■ **GESTELLTE AUFGABE 1**:
Nenne alle verschiedenen Benutzernamen, die im Forenthread über die Dirtline in Löhne in den mit Datum versehenen Beitragsüberschriften stehen.

━━ TEXTAUSZUG ━━

# Dirtline in 32584 Löhne



## Mtraildesign (25. Dezember 2012)

hex Suche ein paar Interessenten, die bock haben mit mit nen kleinen dirtpark aufzubauen ... 2 lines stehen schon und Ca. 60 % des Geländes stehen noch frei. also wenn wer bock hat und das Wetter passt kann gerne zum bauen und natürlich auch zum fahren kommen


----------



## n00bly (30. Dezember 2012)

Hi,
ich hätte da wohl interesse dran. Normalerweise fahr ich im Wiehengebirge, in der nähe der Krausen Buche. Wenn es eine schöne Strecke in Löhne geben würde, wäre das deutlich kürzer für mich 
... allerdings fahr ich kein Mountainbike sondern ein Mounteinboard ... ich hoffe das ist kein Problem. Ich würde mir Deine Strecke gerne mal ansehen. vlt. ist die ja Boardtauglich ;-)
--maik


----------



## MTB-News.de




----------



## JENSeits (31. Dezember 2012)

Hey Matze,

wie läuft das denn rechtlich ab? Hast du eine Erlaubnis da zu buddeln? Das wäre ja genial 


LG Jens


----------



## Mtraildesign (31. Dezember 2012)

ja also die statt findet das Projekt super und steht voll hinter mir ... wir können bauen wie wir wollen  nen ca. 5m hohen Starthügel und 6 schöne tables stehen da jetzt schon . große landungen für Ne double line sind auch schon in einer Reihe da fehlen nur noch dicke Kicker vor ... und joa 60% vom Gelände sind noch ungenutzt 

Gruß Matthias


----------



## Mtraildesign (31. Dezember 2012)

━━━
━━ AUFGELISTETE ZEILEN ━━

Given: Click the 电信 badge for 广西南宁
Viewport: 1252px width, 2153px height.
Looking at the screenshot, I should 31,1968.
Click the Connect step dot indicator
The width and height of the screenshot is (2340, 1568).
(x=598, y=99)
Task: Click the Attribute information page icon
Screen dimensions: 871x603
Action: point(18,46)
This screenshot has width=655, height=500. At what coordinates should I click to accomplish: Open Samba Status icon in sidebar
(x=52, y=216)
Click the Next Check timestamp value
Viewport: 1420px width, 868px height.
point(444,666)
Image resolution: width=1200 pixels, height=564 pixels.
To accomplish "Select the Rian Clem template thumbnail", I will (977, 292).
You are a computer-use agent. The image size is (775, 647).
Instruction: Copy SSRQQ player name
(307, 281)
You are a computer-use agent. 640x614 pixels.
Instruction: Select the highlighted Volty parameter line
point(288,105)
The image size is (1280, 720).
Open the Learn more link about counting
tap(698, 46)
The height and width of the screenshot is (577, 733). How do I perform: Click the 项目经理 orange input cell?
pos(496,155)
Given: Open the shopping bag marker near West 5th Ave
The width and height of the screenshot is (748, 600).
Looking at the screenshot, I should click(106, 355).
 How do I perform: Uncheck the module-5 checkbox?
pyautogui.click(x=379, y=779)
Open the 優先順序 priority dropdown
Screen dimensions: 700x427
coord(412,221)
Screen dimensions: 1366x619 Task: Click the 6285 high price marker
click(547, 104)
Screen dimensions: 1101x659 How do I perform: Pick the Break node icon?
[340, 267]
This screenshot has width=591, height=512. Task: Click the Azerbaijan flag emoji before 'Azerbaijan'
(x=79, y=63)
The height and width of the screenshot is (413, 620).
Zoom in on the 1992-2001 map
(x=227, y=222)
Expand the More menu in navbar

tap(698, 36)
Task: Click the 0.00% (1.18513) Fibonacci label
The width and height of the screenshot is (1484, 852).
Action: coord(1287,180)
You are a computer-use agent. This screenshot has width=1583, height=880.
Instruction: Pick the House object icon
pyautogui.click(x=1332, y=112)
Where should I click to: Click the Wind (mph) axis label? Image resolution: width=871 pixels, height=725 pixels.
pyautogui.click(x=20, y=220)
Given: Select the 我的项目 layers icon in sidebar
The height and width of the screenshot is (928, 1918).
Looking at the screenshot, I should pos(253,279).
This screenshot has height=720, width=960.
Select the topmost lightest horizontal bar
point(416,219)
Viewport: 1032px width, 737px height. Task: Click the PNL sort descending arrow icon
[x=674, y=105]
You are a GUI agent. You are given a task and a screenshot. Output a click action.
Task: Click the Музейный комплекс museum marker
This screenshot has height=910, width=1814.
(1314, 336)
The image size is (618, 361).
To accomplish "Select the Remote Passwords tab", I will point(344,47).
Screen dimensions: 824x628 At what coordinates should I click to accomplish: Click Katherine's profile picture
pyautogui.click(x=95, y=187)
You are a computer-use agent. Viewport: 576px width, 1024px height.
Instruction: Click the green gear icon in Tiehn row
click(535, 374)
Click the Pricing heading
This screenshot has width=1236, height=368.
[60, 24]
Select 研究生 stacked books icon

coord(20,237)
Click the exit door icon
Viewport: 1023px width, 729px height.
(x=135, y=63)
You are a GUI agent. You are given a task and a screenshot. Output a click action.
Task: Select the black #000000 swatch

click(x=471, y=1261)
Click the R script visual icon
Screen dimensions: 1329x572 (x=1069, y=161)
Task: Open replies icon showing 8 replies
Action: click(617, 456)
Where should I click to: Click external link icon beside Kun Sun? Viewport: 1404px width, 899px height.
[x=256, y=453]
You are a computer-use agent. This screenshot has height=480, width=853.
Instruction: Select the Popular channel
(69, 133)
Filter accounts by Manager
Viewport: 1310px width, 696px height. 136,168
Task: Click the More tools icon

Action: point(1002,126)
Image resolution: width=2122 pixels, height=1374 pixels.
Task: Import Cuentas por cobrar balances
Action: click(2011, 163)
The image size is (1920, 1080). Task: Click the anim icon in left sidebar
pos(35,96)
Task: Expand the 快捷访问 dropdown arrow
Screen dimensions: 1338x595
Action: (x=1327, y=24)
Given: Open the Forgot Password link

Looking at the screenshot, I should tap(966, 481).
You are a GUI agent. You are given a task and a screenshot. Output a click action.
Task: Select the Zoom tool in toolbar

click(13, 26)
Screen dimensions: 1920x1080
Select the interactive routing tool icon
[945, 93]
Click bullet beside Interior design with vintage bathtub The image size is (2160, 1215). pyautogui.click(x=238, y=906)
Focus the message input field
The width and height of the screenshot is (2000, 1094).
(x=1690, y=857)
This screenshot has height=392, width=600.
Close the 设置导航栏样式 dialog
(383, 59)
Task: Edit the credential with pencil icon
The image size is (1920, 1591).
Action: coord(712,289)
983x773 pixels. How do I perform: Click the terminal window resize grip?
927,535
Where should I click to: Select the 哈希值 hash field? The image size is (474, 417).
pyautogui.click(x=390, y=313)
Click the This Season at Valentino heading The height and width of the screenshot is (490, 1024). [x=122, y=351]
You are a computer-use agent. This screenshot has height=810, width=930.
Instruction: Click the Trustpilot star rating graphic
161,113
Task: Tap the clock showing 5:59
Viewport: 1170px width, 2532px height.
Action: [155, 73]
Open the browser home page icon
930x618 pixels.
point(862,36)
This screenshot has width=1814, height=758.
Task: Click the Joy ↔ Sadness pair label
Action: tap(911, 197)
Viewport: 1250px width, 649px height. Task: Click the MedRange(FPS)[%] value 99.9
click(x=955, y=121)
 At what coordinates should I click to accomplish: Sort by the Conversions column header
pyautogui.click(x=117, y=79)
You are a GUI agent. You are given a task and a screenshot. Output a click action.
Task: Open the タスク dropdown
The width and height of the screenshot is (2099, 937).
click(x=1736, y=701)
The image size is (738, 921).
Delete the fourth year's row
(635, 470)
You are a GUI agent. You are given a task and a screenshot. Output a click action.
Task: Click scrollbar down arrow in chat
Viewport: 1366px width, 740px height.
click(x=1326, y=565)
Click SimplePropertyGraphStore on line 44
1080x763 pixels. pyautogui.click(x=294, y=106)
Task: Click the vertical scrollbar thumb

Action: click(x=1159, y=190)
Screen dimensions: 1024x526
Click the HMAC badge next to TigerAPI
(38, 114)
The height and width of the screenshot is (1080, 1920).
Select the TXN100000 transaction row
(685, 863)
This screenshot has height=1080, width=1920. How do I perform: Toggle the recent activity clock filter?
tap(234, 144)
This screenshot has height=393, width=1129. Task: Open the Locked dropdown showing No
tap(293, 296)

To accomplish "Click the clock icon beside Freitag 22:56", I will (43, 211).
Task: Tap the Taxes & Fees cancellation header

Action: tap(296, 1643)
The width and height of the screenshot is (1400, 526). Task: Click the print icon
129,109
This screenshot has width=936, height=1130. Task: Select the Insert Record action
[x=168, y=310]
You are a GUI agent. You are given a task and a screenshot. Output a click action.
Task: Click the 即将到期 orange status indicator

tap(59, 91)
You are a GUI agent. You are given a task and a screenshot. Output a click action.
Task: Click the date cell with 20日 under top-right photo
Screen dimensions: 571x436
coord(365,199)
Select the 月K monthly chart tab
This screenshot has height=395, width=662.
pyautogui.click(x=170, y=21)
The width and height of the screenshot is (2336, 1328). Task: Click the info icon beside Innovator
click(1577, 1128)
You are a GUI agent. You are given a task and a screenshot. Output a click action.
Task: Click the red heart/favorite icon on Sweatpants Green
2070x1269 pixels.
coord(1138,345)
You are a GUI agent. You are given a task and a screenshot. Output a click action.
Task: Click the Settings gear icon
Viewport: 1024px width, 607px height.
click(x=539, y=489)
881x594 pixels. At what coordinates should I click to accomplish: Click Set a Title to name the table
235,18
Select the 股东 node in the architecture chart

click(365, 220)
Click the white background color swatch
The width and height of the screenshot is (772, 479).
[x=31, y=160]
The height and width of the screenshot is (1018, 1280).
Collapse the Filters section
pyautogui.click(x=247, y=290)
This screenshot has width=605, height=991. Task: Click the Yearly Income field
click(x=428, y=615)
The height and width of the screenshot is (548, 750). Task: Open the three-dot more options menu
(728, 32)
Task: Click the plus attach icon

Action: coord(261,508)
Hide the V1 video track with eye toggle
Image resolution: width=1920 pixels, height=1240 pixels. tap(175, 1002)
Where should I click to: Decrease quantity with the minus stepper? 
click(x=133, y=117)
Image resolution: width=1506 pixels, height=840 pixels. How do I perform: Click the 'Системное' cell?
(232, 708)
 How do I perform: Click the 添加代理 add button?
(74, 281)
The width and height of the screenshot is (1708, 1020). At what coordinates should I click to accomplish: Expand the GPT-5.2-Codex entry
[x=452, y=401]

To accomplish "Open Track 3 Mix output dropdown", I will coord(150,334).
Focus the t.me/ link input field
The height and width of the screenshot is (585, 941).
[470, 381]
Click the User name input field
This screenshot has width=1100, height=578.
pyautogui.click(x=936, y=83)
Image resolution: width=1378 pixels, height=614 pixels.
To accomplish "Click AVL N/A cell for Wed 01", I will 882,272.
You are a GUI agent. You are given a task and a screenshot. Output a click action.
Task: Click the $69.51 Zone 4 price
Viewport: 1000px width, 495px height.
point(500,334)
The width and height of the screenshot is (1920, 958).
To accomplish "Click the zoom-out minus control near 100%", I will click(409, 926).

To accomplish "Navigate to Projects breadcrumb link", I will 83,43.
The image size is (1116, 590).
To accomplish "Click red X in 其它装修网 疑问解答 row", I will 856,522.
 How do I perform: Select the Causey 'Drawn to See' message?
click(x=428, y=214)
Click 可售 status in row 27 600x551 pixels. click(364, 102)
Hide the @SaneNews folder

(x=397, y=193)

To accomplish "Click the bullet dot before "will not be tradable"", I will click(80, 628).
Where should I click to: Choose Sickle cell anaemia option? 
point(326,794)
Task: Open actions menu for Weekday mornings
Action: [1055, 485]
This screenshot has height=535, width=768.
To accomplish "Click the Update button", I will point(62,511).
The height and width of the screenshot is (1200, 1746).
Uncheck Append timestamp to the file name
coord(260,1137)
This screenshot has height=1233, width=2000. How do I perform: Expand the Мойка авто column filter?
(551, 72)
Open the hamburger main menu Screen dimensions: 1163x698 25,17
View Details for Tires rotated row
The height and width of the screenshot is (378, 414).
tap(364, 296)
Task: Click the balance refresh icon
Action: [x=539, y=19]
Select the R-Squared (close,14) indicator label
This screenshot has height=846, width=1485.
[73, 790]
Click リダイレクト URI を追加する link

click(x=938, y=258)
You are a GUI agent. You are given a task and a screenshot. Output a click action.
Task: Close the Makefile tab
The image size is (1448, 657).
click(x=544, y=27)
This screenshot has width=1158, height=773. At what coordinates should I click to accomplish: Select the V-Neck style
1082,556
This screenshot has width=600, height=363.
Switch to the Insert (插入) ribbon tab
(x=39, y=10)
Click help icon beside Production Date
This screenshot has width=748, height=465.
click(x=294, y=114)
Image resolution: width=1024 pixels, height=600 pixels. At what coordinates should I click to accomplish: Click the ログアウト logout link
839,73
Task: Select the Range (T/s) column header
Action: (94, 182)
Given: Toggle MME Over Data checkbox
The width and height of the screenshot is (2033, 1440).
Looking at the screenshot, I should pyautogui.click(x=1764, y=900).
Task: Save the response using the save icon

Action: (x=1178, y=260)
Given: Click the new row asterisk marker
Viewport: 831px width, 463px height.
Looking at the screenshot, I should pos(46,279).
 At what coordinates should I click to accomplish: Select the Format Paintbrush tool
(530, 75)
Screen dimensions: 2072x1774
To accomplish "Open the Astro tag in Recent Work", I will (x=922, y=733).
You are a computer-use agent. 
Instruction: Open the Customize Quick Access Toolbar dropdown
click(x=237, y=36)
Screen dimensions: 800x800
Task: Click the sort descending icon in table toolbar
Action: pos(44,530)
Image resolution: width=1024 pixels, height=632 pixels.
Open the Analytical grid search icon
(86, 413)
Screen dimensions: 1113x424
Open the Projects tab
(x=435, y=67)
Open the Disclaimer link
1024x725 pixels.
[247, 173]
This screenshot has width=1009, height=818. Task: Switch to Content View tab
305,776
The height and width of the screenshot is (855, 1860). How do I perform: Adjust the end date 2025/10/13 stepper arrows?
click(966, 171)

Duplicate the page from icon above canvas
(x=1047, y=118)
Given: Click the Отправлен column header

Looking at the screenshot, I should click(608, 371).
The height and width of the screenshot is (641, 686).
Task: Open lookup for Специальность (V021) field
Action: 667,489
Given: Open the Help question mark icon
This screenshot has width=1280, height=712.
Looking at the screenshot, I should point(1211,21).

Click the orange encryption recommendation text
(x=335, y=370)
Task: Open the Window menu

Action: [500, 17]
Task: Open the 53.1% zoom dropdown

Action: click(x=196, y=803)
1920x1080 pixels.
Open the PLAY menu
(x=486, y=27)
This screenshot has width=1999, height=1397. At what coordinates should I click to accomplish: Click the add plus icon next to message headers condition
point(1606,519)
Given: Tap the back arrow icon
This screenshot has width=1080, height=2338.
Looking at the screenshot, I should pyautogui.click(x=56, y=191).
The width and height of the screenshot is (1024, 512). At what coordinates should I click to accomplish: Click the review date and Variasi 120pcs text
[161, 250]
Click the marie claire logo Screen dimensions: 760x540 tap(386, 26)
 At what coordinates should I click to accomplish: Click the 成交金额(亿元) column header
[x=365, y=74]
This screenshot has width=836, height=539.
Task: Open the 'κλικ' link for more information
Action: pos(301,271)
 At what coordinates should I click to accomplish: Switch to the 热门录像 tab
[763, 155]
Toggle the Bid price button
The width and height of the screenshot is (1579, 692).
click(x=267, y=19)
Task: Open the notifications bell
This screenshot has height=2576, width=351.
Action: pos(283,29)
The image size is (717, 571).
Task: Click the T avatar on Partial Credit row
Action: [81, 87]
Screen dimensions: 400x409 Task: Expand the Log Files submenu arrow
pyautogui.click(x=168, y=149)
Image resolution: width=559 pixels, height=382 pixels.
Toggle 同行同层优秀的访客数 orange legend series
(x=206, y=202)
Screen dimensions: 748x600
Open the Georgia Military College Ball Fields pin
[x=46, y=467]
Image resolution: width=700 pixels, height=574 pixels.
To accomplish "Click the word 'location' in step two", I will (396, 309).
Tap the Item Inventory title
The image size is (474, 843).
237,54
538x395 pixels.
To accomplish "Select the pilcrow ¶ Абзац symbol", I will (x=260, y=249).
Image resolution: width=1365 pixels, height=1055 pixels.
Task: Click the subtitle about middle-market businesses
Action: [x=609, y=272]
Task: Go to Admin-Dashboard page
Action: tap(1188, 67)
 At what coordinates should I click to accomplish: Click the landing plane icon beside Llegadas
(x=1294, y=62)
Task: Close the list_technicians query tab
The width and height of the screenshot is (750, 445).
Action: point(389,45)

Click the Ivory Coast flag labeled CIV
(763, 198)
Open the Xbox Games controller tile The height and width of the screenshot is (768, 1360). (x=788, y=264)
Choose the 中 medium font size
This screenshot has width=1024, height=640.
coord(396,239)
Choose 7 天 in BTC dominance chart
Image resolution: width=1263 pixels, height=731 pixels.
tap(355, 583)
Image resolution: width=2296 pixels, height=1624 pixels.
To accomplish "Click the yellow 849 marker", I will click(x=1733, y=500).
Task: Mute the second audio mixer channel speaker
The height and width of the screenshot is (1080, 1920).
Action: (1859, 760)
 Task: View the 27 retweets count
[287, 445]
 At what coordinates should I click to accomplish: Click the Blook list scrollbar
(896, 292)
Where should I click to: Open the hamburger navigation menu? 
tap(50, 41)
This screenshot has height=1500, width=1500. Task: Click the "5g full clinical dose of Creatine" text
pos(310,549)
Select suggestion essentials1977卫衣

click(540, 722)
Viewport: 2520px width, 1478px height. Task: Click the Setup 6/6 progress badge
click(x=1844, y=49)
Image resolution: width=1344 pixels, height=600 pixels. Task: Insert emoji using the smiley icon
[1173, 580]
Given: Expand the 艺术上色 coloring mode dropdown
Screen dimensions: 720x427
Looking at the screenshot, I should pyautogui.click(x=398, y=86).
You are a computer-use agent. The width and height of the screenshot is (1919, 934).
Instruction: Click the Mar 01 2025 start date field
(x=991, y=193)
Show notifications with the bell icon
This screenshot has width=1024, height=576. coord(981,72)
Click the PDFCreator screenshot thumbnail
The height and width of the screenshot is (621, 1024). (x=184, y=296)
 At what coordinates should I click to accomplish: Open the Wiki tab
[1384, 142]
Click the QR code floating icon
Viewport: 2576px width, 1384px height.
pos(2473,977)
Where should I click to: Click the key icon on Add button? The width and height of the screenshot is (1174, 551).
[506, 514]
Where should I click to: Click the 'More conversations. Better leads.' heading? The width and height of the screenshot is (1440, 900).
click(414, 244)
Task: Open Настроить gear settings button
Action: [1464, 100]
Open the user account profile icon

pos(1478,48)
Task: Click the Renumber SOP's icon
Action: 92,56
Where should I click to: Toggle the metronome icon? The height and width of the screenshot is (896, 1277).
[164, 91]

━━━

■ **GESTELLTE AUFGABE 2**:
Gib aus den Zeilen unter dem Forenthread einen Abschnitt wörtlich wieder. Beginne bei der Zeile mit "Task: Tap the clock showing 5:59" und höre nach der Zeile mit "tap(59, 91)" auf.

■ **LÖSUNG DER AUFGABE 1**:
Mtraildesign, n00bly, JENSeits

■ **LÖSUNG DER AUFGABE 2**:
Task: Tap the clock showing 5:59
Viewport: 1170px width, 2532px height.
Action: [155, 73]
Open the browser home page icon
930x618 pixels.
point(862,36)
This screenshot has width=1814, height=758.
Task: Click the Joy ↔ Sadness pair label
Action: tap(911, 197)
Viewport: 1250px width, 649px height. Task: Click the MedRange(FPS)[%] value 99.9
click(x=955, y=121)
 At what coordinates should I click to accomplish: Sort by the Conversions column header
pyautogui.click(x=117, y=79)
You are a GUI agent. You are given a task and a screenshot. Output a click action.
Task: Open the タスク dropdown
The width and height of the screenshot is (2099, 937).
click(x=1736, y=701)
The image size is (738, 921).
Delete the fourth year's row
(635, 470)
You are a GUI agent. You are given a task and a screenshot. Output a click action.
Task: Click scrollbar down arrow in chat
Viewport: 1366px width, 740px height.
click(x=1326, y=565)
Click SimplePropertyGraphStore on line 44
1080x763 pixels. pyautogui.click(x=294, y=106)
Task: Click the vertical scrollbar thumb

Action: click(x=1159, y=190)
Screen dimensions: 1024x526
Click the HMAC badge next to TigerAPI
(38, 114)
The height and width of the screenshot is (1080, 1920).
Select the TXN100000 transaction row
(685, 863)
This screenshot has height=1080, width=1920. How do I perform: Toggle the recent activity clock filter?
tap(234, 144)
This screenshot has height=393, width=1129. Task: Open the Locked dropdown showing No
tap(293, 296)

To accomplish "Click the clock icon beside Freitag 22:56", I will (43, 211).
Task: Tap the Taxes & Fees cancellation header

Action: tap(296, 1643)
The width and height of the screenshot is (1400, 526). Task: Click the print icon
129,109
This screenshot has width=936, height=1130. Task: Select the Insert Record action
[x=168, y=310]
You are a GUI agent. You are given a task and a screenshot. Output a click action.
Task: Click the 即将到期 orange status indicator

tap(59, 91)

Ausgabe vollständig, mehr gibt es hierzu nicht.